Your career has developed both in Russia and the United States. How did you start working with American galleries?

In 1990, I was selected to join the prestigious Albright–Knox Art Gallery, which represented major names like Basquiat, Andy Warhol, David Hockney, Willem de Kooning, and other contemporary and modern artists. Working with this gallery was a unique experience, and through it, my works entered prestigious museums and private collections.

Artist Dmitri Strizhov

You are both an artist and an interior designer. What is your take on the connection between art, architecture, and interior design?

The most interesting and unexpected ideas often emerge from visual art. Visual art can set a direction, while architecture enhances it by adding a spatial dimension. Originally, all architects were artists. Consider Le Corbusier, who was an artist before becoming an architect and whose artistic influence shaped an entire movement in architecture. There are many such examples.

As for me, I enjoy combining the expressive language of abstract art with architecture. It allows for unexpected discoveries.
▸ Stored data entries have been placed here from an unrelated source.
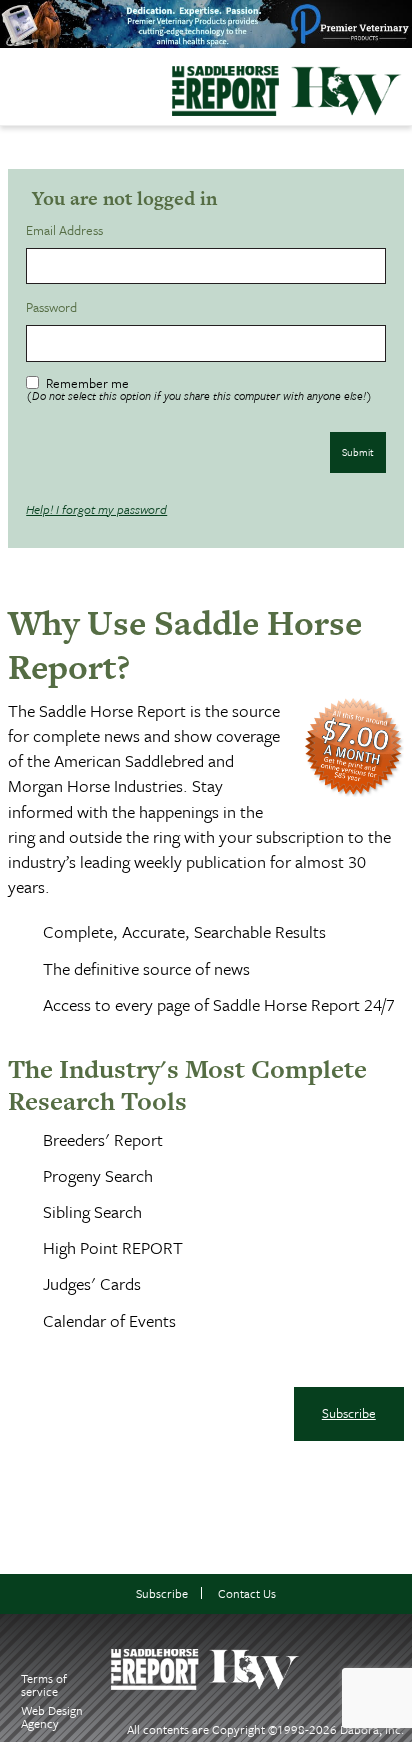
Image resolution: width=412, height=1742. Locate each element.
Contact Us (247, 1593)
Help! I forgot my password (96, 509)
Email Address (67, 230)
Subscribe (349, 1413)
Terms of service (44, 1684)
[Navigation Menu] (13, 82)
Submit (358, 452)
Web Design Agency (52, 1716)
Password (54, 307)
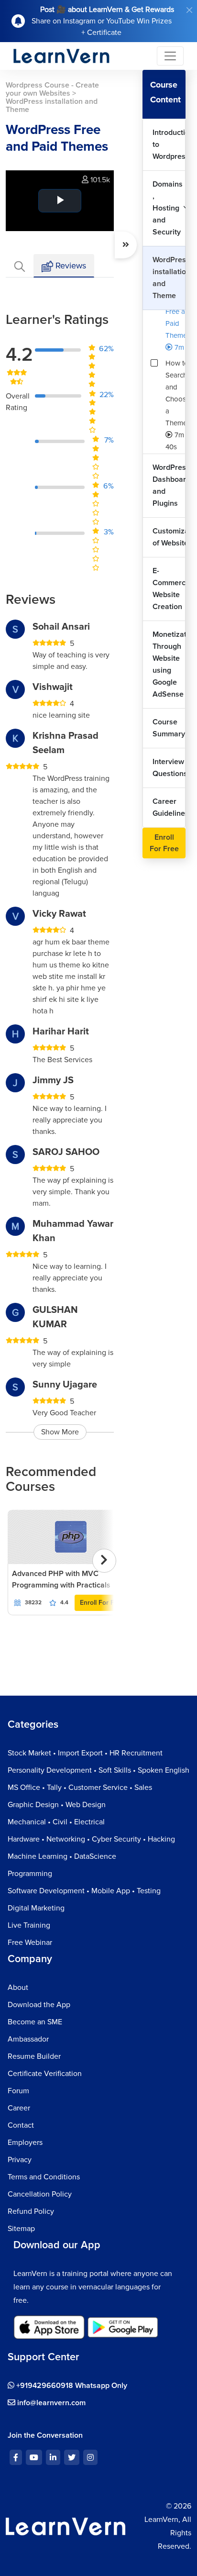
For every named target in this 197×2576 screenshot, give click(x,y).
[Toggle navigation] (170, 56)
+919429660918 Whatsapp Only (70, 2385)
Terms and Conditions (44, 2177)
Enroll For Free (102, 1603)
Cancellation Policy (40, 2194)
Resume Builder (34, 2056)
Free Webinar (30, 1942)
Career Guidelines (169, 807)
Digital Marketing (36, 1908)
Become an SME (35, 2022)
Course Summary (169, 728)
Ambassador (28, 2039)
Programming (30, 1873)
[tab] (19, 266)
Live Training (29, 1925)
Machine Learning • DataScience (62, 1856)
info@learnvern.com (50, 2403)
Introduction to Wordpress (169, 144)
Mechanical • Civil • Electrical (56, 1822)
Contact (21, 2125)
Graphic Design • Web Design (57, 1805)
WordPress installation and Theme (169, 277)
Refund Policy (31, 2211)
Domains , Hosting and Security (168, 208)
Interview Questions (169, 767)
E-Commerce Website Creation (169, 588)
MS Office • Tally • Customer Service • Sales (80, 1787)
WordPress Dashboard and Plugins (169, 485)
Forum (18, 2091)
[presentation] (104, 1561)
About (18, 1987)
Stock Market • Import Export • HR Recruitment (85, 1753)
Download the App (39, 2005)
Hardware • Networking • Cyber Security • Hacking (91, 1839)
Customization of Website (169, 537)
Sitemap (21, 2228)
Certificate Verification (45, 2073)
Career (19, 2108)
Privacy (20, 2160)
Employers (25, 2142)
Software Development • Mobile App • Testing (84, 1891)
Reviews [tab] (69, 265)
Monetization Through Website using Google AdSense (169, 664)
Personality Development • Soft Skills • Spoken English (98, 1770)
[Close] (189, 10)
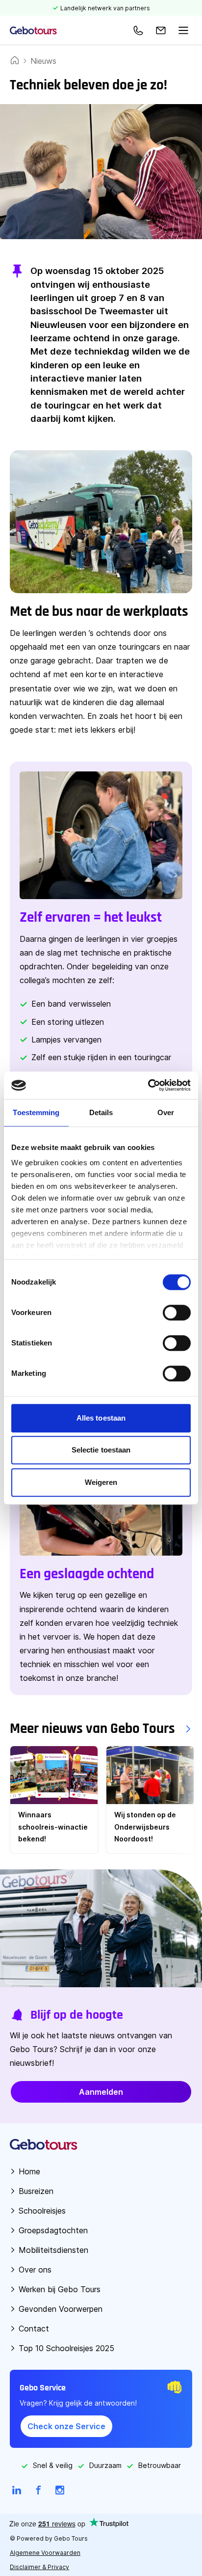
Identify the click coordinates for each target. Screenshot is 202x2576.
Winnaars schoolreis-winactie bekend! (53, 1826)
Sometimes, I design buildings using formal solutions derived from my artwork.

Lastly, how would you characterize today’s contemporary art industry?

Today, numerous platforms are available for artists, whether galleries, art fairs, or biennales. However, these platforms are often heavily commercialized, causing artists to focus on fitting in, pleasing the audience, and getting noticed by galleries, rather than pursuing their creativity. Despite the constant activity, few truly unique and brilliant artists emerge. Much of what appears is derivative or repetitive, which is precisely what I strive to avoid.